Die Wiener Bürgerschaft bestand aus 64 Mitgliedern mit einem Mindestalter von 26 Jahren. Diese wurden nicht demokratisch gewählt, sondern vom Regime eingesetzt. Gemäß Maiverfassung wurde festgelegt, dass nur der Vaterländischen Front loyal gesinnte Personen in die Bürgerschaft entsandt werden sollten.[1] Die Bürgerschaft war ein beschlussfassendes Organ, sie verlor die Kontroll- und Mitwirkungsrechte des Gemeinderates, ihre Bedeutung wurde gegenüber dem Bürgermeisteramt zurückgestellt.

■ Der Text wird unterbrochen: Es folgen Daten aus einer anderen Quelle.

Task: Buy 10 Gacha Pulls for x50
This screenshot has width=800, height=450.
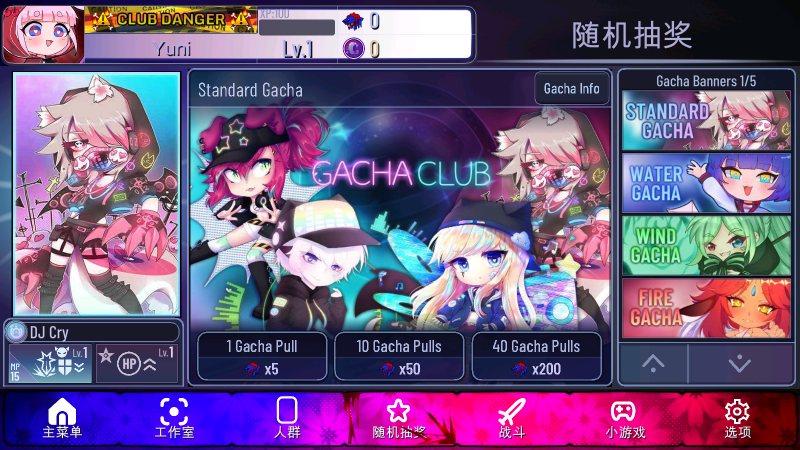Action: [x=399, y=357]
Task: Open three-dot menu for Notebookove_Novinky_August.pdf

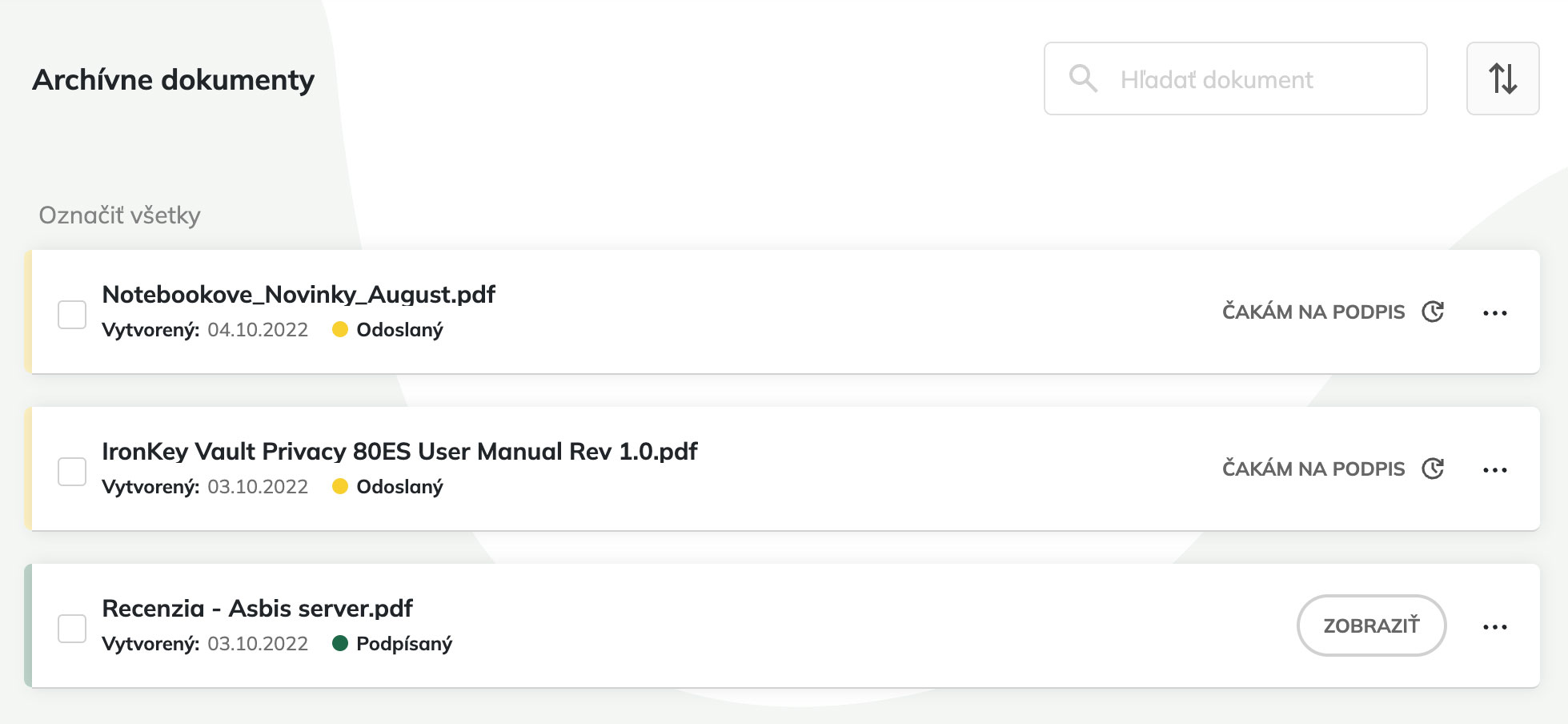Action: click(x=1494, y=312)
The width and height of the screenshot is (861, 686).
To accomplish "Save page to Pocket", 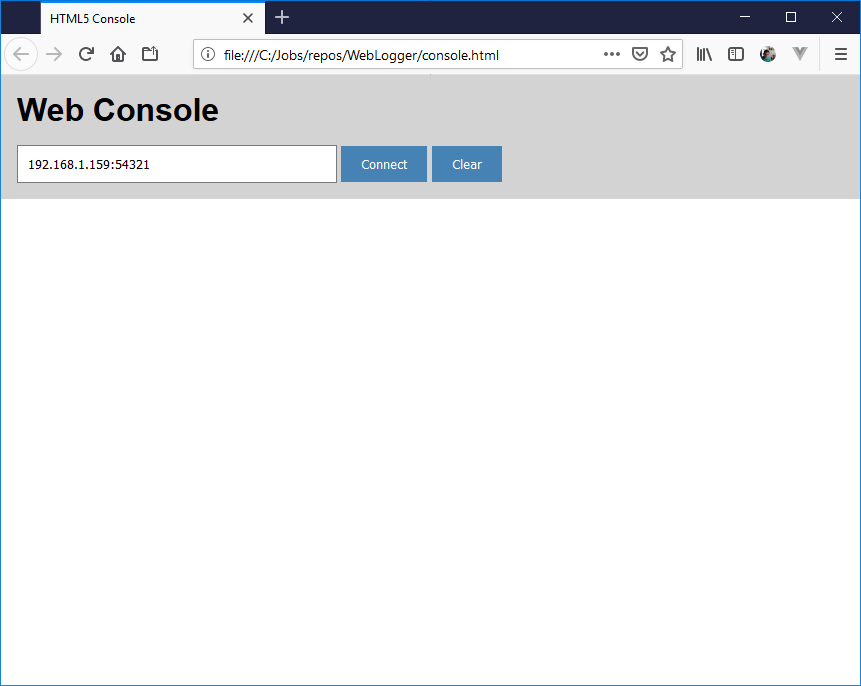I will (x=640, y=55).
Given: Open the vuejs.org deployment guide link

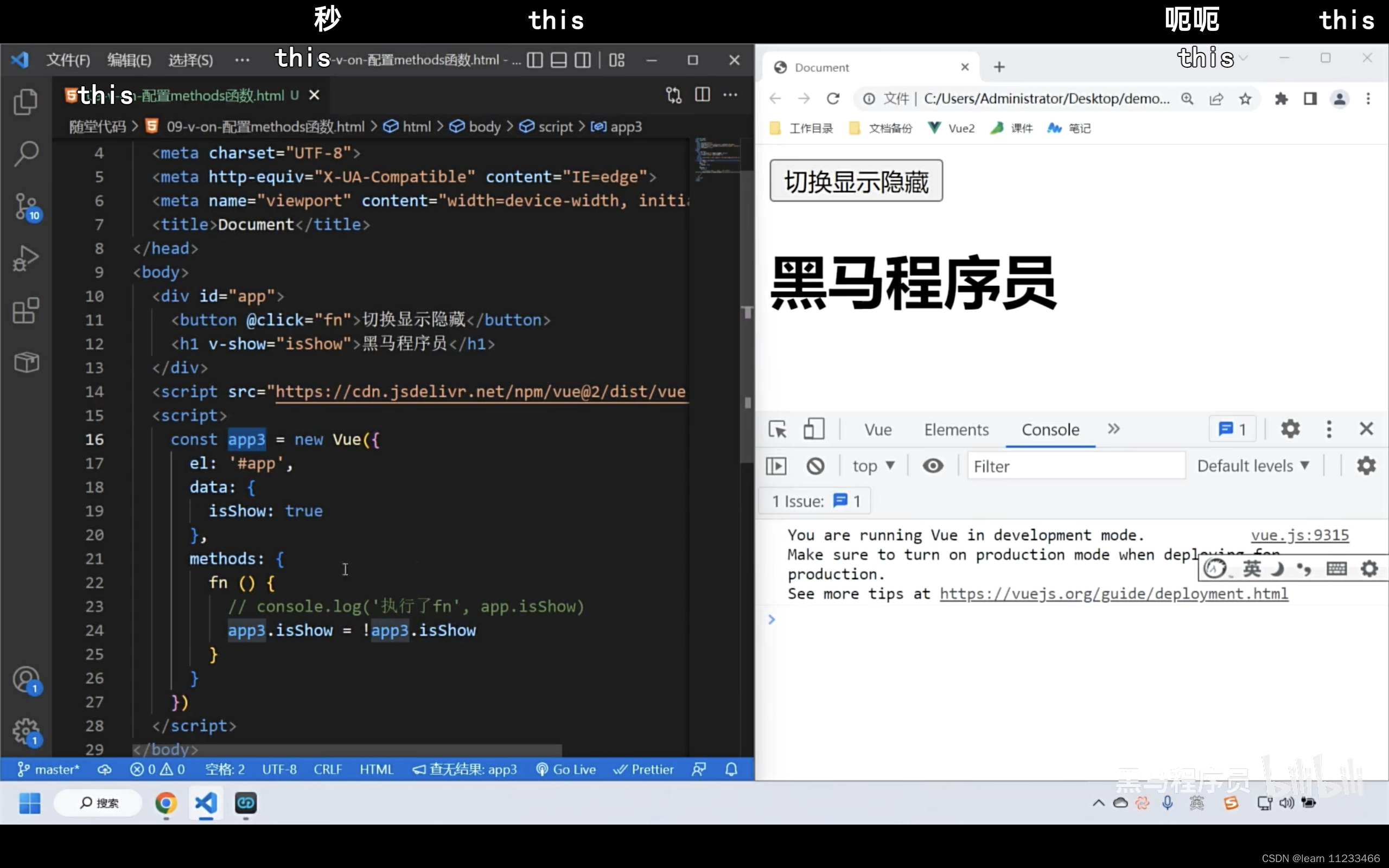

Das Recht zur Gesetzesinitiative lag allein beim Bürgermeister.[2] Die Bürgerschaft konnte die Gesetzesvorschläge nur kollektiv annehmen oder ablehnen, hatte aber nicht die Möglichkeit, sie zu ändern.[3] Der Bürgermeister konnte ein Gesetz ungeachtet der Zustimmung der Bürgerschaft per Verordnung in Kraft setzen, wenn eine Beschlussfassung nicht fristgerecht erfolgte.[4]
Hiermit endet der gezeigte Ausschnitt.